Residents and businesses have joined forces to call for increased safety at Warrnambool's notorious Merri and Fairy Street intersection.
Brian and Karen Guyett have been watching traffic levels rise from their Merri Street home over the 25 years they have lived there.
The couple doesn't agree with Warrnambool City Council's decision to install a pedestrian crossing out the front of their house, which faces the railway station.
Instead, they want the council to focus resources on the intersection.
"It's a total mess, if they want to fix the problem they have to address the problem - which is the intersection," Mr Guyett said.
"Putting a pedestrian crossing out the front of my house is throwing a small band-aid over it, it's not going to solve the traffic problem.
"I don't think the intersection needs a roundabout, I think it needs lights with a pedestrian crossing."
According to council figures, 3500 vehicles use Merri Street a day, while 2000 use Fairy Street daily.
"If you're on Fairy Street and you want to turn right, you can't do it because you can't see what's coming," Mr Guyett said.
"It takes just one bus there and you can't see to get out.
"Traffic has increased enormously and with even more trains something desperately needs be done safety-wise.

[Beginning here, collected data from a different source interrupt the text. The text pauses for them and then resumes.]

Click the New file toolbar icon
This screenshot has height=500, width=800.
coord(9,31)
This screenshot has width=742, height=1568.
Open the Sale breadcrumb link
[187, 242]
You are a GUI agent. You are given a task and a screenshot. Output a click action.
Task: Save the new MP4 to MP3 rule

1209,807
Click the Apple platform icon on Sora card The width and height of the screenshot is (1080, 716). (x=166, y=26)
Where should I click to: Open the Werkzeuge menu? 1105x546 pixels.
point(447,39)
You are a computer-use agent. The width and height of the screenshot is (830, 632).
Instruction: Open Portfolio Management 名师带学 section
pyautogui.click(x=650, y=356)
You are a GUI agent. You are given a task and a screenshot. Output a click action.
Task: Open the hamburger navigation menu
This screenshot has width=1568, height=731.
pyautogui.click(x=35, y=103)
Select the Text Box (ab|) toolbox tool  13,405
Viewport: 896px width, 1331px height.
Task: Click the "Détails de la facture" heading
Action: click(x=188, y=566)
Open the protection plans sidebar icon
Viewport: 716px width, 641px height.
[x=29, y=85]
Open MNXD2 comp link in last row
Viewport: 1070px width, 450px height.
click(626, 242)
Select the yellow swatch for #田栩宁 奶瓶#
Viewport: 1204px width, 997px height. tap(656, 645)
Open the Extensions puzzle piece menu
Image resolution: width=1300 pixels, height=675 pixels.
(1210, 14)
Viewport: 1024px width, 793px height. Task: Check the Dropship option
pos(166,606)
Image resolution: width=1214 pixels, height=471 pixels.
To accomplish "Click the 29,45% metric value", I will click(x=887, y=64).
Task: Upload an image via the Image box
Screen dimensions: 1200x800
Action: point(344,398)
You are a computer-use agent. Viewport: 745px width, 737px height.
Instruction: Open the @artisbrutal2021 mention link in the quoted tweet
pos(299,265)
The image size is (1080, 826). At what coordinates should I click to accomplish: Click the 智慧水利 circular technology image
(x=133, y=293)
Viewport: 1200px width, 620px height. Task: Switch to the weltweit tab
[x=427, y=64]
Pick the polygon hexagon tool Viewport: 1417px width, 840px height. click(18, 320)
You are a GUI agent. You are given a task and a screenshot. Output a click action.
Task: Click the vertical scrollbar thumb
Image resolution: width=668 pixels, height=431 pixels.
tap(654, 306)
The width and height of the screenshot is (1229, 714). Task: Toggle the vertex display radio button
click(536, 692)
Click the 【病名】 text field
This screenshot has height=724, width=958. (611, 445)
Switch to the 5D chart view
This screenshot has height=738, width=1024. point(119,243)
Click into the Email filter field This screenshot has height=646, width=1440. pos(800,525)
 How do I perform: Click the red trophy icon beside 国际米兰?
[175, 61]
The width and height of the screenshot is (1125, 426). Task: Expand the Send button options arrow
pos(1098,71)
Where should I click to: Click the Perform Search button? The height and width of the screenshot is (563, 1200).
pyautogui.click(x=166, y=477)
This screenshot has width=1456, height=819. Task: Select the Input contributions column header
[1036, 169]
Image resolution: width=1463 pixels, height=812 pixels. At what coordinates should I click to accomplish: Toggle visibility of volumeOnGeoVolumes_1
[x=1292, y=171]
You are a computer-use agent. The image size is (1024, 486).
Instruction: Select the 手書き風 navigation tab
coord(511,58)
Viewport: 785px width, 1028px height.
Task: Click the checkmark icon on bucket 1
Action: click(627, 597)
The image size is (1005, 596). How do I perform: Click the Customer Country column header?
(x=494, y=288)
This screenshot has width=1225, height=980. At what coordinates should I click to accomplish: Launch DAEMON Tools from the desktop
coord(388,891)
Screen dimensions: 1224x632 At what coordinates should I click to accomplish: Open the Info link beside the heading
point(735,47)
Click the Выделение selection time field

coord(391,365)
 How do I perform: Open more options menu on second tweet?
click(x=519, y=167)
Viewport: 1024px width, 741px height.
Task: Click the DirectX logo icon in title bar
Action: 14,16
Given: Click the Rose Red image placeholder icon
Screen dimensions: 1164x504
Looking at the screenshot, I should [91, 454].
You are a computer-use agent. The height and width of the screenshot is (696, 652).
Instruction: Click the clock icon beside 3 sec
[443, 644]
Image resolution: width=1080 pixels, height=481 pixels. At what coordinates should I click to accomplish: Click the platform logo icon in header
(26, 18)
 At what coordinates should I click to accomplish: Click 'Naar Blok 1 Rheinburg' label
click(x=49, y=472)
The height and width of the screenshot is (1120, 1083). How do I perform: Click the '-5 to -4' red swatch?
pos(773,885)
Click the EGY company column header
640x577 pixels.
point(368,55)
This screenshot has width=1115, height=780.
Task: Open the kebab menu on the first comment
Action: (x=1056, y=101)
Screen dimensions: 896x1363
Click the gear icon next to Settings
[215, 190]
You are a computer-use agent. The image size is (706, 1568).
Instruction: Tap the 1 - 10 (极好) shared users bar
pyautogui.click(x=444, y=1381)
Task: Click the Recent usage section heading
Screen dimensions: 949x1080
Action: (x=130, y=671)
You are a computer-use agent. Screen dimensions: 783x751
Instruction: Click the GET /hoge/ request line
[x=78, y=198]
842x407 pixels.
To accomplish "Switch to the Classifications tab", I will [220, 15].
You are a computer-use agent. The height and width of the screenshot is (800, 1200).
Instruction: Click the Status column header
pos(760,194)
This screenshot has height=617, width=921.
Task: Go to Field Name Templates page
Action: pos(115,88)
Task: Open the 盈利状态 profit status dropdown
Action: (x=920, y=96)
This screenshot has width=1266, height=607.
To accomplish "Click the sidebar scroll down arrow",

"Traffic and pedestrians go hand-in-hand, we need to protect the pedestrians but the cars are a problem there as well, there's just so many cars."
Warrnambool's Omni Healthcare is located at the intersection and staff see traffic chaos there all the time, said Omni's Lisa Jacob.
"I would say it's the worst intersection in Warrnambool," she said.
"There are so many black spots and you can't see past because the buses pull up there.
"Then there's the train time mayhem, no-one knows which way to go. The council put in so much money for the free parking at the station, but it's a nightmare to get out of."
It's a circus.Lisa Jacob
Ms Jacobs said traffic volumes continued to rise in the two years she had worked at Omni.
"After watching the intersection here every day I think they need traffic lights and arrows to keep the traffic flowing," she said.
"All of us who work here we won't go through the intersection, we'll go around the block instead.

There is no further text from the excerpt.